BOOK AND SOFTWARE REVIEWS


Floridi, Luciano. The 4th revolution: how the infosphere is reshaping human reality. Oxford: Oxford University Press, 2016. xvi, 248 pp. ISBN 978-0-19-874393-4 £10.99


We missed this book on its first appearance in hard back, but that is a good reason for reviewing the paperback edition. Luciano Floridi has been reviewed here before: his Information: a very short introduction (2010) http://www.informationr.net/ir/reviews/revs385.html was very favourably reviewed at the time of publication and my assessment of this volume is that it is no less interesting and useful.

The author’s central proposition is that humankind has experienced three stages of development, which he labels, prehistory - the period before the invention of writing; history - all that has happened since that invention; and ‘hyperhistory’ - upon which we have only recently entered, and defined by the author as the situation in which:

human progress and welfare [have] begun to be not just related to, but mostly dependent on, the successful and efficient management of the life cycle of information.
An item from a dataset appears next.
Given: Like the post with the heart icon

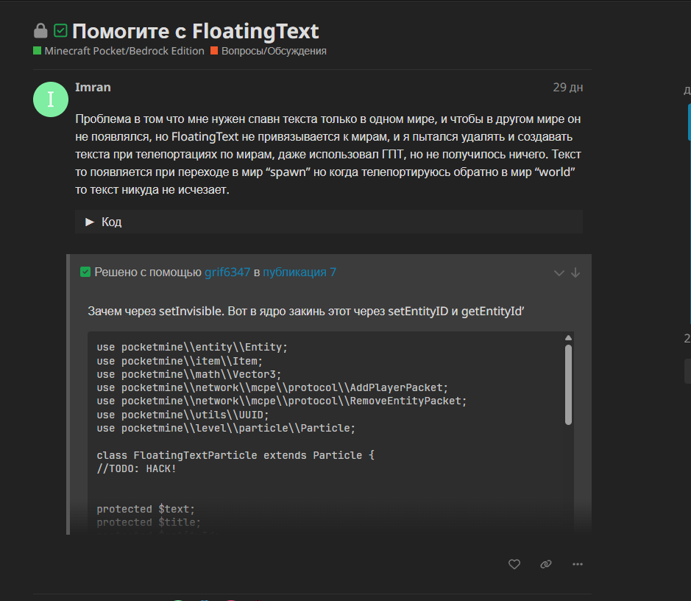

Building on this base, Floridi goes on to develop the idea of in-betweenness as the most significant characteristic of any technology, thus my sunglasses are a technology that sits between my eyes and the sunshine. This is an example of first-order technology; second-order technology is that that sits between the human being and some other technology, so I guess that the screen on which I view these words, sitting between me and the computer system that supports it, would be second-order technology. And, of course, you see where this is going: third-order technology gets rid of the human and consists of technology that sits between one provider-technology and another user-technology (my terms, not Floridi’s). Inevitably, such third-order technologies are information and communication technologies, which, as it is information that is communicated, we shall abbreviate to information technologies. Modern stock trading goes on to a significant extent through such third-order technology: a computer receives data from other computers enabling it to calculate the current state of the market for a given share or set of shares (e.g., all oil company shares) and then communicate buy or sell decisions to other computers that control the stock of shares held by the bank or hedge fund.

Agency of the kind described here is central to the further development of third-order technology and, indeed, the term agent is used to describe the software carrying out the buy or sell decisions referred to earlier.

The rest of the book, essentially, is about how third-order technology and information technology in general is reshaping, as the sub-title has it, human reality. This is accomplished through eight chapters dealing with identity, self-understanding, privacy, intelligence, agency, politics, environment and, very briefly, ethics.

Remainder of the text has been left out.